S&P 500 is keeping flat on Friday after the Bureau of Economic Analysis said the Personal Consumption Expenditures Price Index eased to 6.2% in August.
Expert reacts to the PCE data
Versus the prior month, however, the Fed’s preferred inflation gauge was up 0.3% even though energy prices were down significantly.
Reacting to the economic news, Lizzie Evans (Managing Partner at Evans May Wealth) said the benchmark index could falter more in the near-term.
I think in the short term that we’re going to see further downsides. So, we’re looking at 3,500 and then if the market breaks though that, the next level we’re looking at is 3,200.
Earlier in September, consumer prices were reported up 8.3% in August – still near the forty-year high. SPX is already down more than 15% from its recent high.
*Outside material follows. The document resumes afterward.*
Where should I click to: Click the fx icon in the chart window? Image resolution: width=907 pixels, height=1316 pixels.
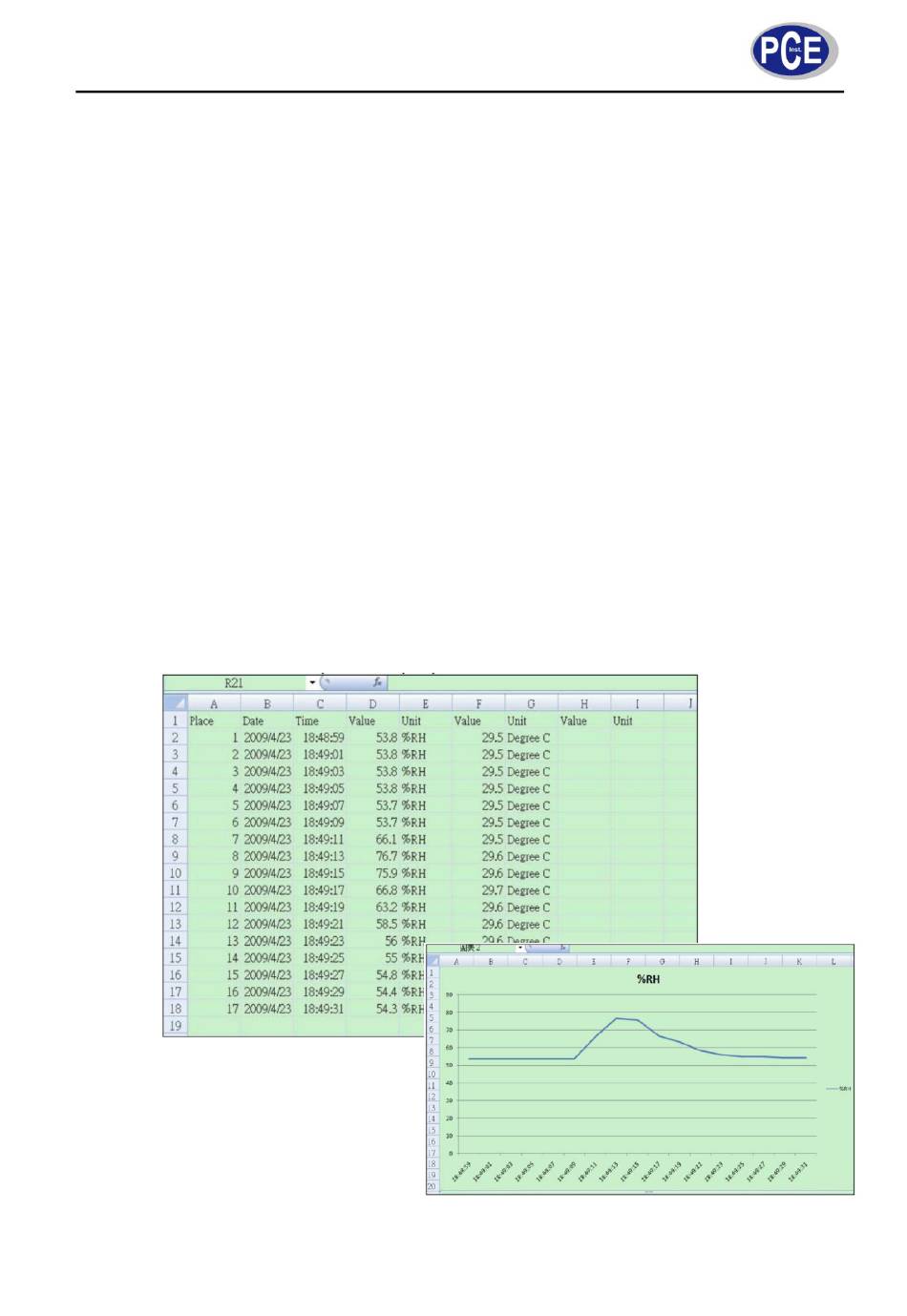563,948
Evans remains bullish for the long-term
Core PCE (excluding food and energy), climbed to 4.9% versus a 4.7% year-on-year increase expected. For the month, it was up 0.6%.
On CNBC’s “Squawk on the Street”, Evans said the U.S. 10-year Treasury will likely go up again to 4.0%. Still, she remains bullish for the long-term.
I think it’s going to get worse before it gets better. But we still are in a secular bull market. Secular bull markets last 15 to 20 years. This one started in 2013. So, I think it’s important to take that long-term approach.
She recommends capitalising on the 20% hit to “energy stocks” since June. A name she particularly likes within that space is Chevron Corporation (NYSE: CVX).